Now, the SCA will not be a good fit for everyone. We’re still following the basic precepts of our game. For those people who are interested in the SCA we want to give them a way to be involved without barriers in place.
“Will this be a philosophical mandate with no monetary backing?”
Yes, actually. That’s correct. We’re not asking for groups to fund individuals. Including others of different economic situations does not mean funding their hobby. We are asking you to be understanding of their circumstances.
What does that mean? It means finding new and different ways to help them participate. Can you teach through a website broadcast for people that can’t afford to travel? Can you provide instructions or access to public transit for people who need mass transit? Do you have loaner gear that others can use? Or do you have common materials people can try out new arts with?
“Will there be training?”
Yes. There can be. We plan to have this information on the Kingdom website with FAQs, access to diversity training, classes at events, sessions on the web, and availability for one-on-one questions.
“How do we think this will change our Kingdom?”
When an organization makes a commitment like this to its members it lets its members know that they can ask for help. Can they ask for help today? Yes, of course. That opportunity already exists. Does everyone know this? No. And by making this statement we can let everyone know that they are able to speak up.

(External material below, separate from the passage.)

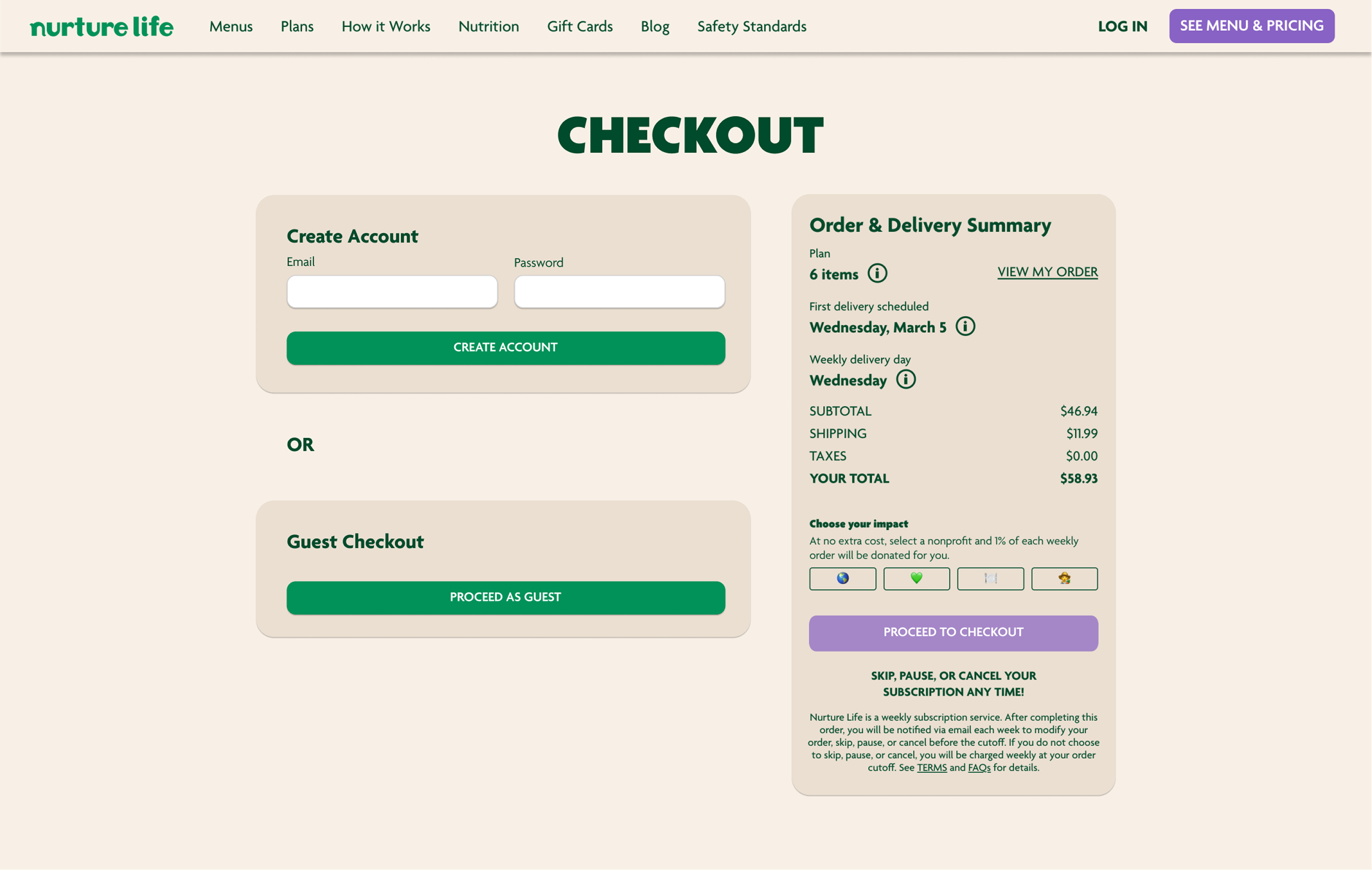Pick the plate and cutlery nonprofit option

(990, 578)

“Are we thinking of a long-term plan?”
Yes. Our organization will develop and grow through our continued commitment to diversity and inclusion. We believe that this will give us more opportunities for learning and teaching.
“Who are the ones that are going to be responsible for this?”
Ultimately? We are all in this together. Anyone who want to see this organization grow will be committed to finding ways to supporting others participating in the way that they can.